Together, Sheridan’s many types of craftspeople, from its world-renowned metalsmiths to its designers and distillers, have one thing in common—celebrating the value of enduring, quality designs. Here are the best ways to learn about Sheridan’s craft traditions and support its local makers.
Discover the history of leather crafting
A storied part of Wyoming heritage, leather stamping, tooling, and carving first flourished in Sheridan after the city became the headquarters for Buffalo Bill Cody’s Wild West Show. As life often imitates art, local cowboys and craftsmen began to copy the ornate saddles they admired during performances—and a new tradition was born.
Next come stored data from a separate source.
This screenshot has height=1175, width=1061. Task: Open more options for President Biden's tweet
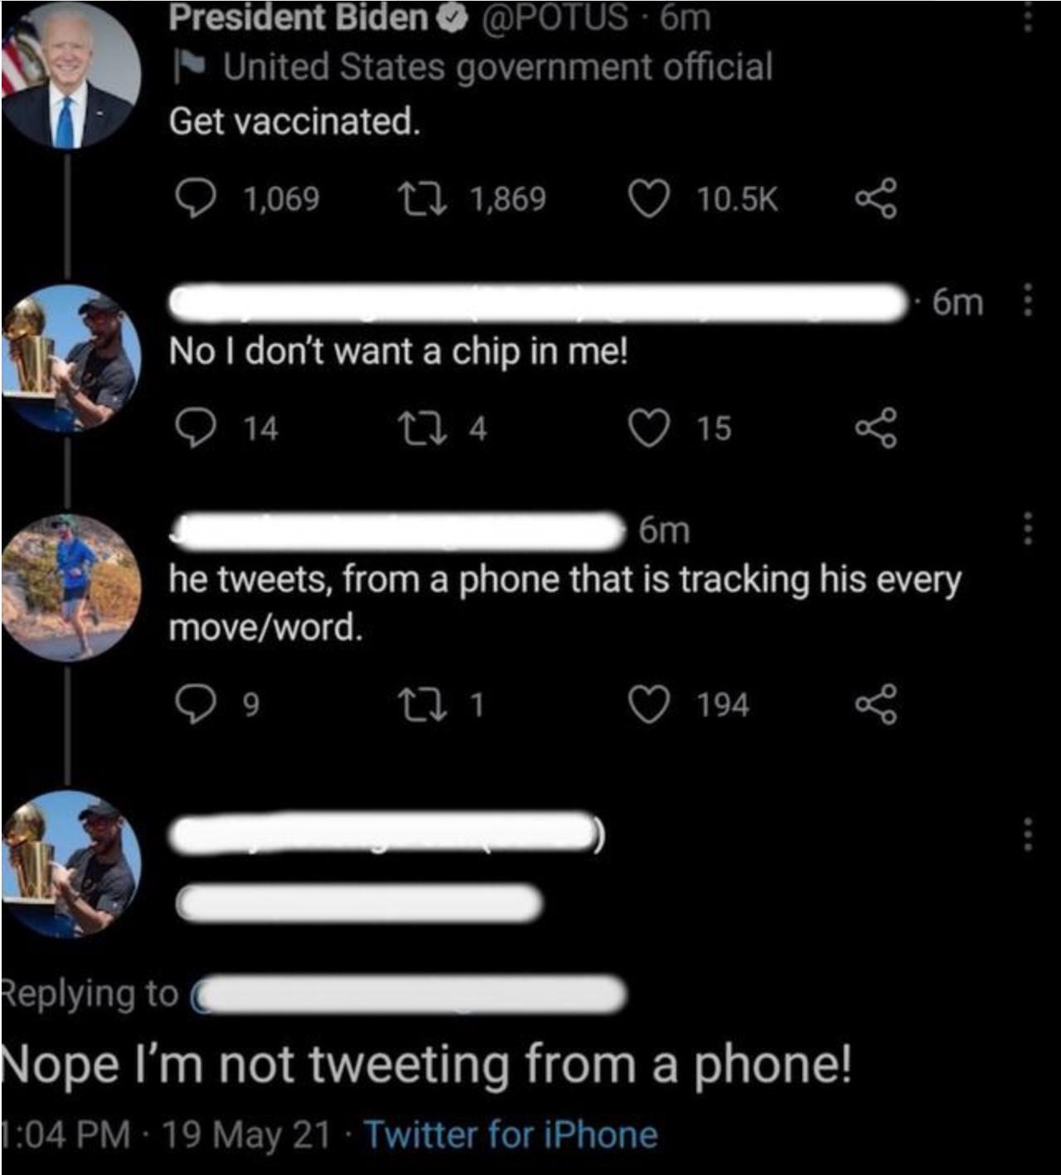tap(1028, 17)
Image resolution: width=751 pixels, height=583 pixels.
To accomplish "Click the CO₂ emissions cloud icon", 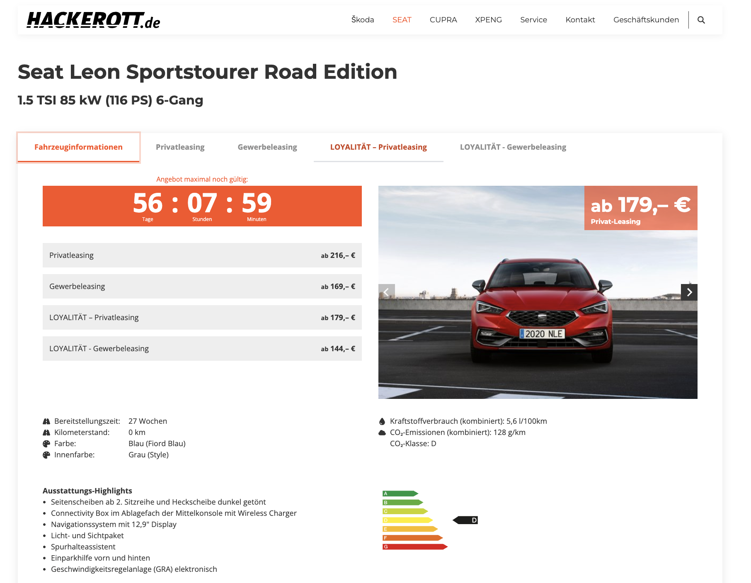I will click(382, 432).
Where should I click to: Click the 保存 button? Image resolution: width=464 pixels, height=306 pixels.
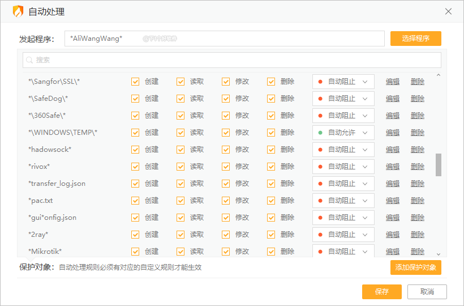(x=382, y=292)
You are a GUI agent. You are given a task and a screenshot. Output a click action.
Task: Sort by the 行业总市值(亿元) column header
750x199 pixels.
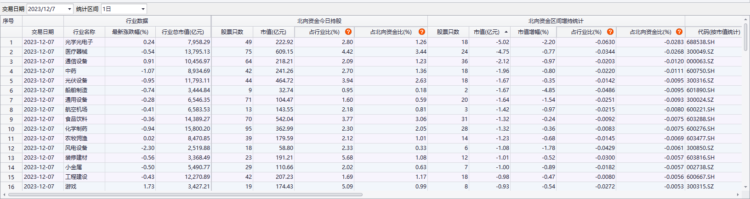coord(183,32)
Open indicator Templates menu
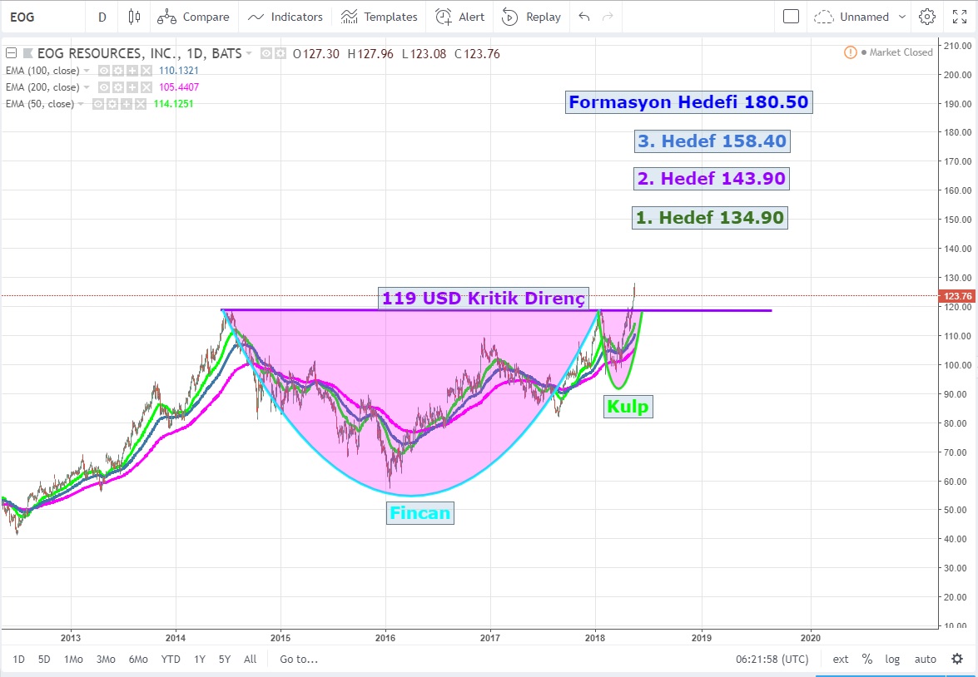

Today you can visit King’s Saddlery, where founder Don King originated the popular floral “Sheridan Style” of carving, a detailed art that helped establish King’s Saddlery as one of the best in its field back in 1946. Much more than a Western tack store, this family-owned business—now run by King’s grandsons Barry and Ryan King—houses the Don King Museum, a remarkable collection of cowboy memorabilia including hundreds of saddles. Recently the family has also expanded into handcrafted stainless-steel stamps and tools for leather.
At the nearby Brinton Museum you can learn more about this distinctly Western craft with expert James F Jackson, named a National Heritage Fellow by the National Endowment for the Humanities in 2019, who often holds discussions about designing leatherwork, carving processes, and regional history at the institution’s leather shop.
Whether used for work or show, a high-quality knife is a thing of beauty. Forged in-shop by a husband and wife blade smithing team, J. Rateliff’s heirloom knives are made from high-carbon-steel blades and natural handles like antler, bone, exotic woods, buffalo horn, and turquoise.
Still hunting for a treasure to bring home? In addition to high-end collectors knives, Kevin Willey of KAW Rawhide and Steel uses his 20-plus years of experience to design elegant rawhide braiding and sheaths.
Explore the art scene
In recent years Sheridan County has grown a thriving arts community, due in part to its three artist retreats, Tongue River Artists Residency, Jentel Foundation, and Ucross Foundation, which has hosted numerous Pulitzer award-winners. Art lovers can swing by the latest show at their galleries or stop at David McDougall’s Painted Skull Studio to admire his dynamic fly-fishing scenes and riverscapes inspired by his work as a guide around the Bighorn Mountains.
Other local artists to know include Sonja Caywood, who paints bold expressionist paintings of Wyoming’s wildlife and landscapes, Joel Ostlind, known for his copperplate prints of Western life, and Carrie Ballantyne, who has come to represent the modern Western artist with her sketches and paintings of ranching culture. To see their latest work, head to the Brinton Museum or WYO Theater.
If you prefer to get hands-on, sign up for a pottery class at Red Bison Studio, which boasts one of the largest stone furnaces in America. Pick up their stunning handmade ceramics on the way out and if you still have more shopping to do, make your way over to Arin Waddell where the classically trained artist offers her work as well as pillows, scarves, and more home decor decorated with her charming original prints.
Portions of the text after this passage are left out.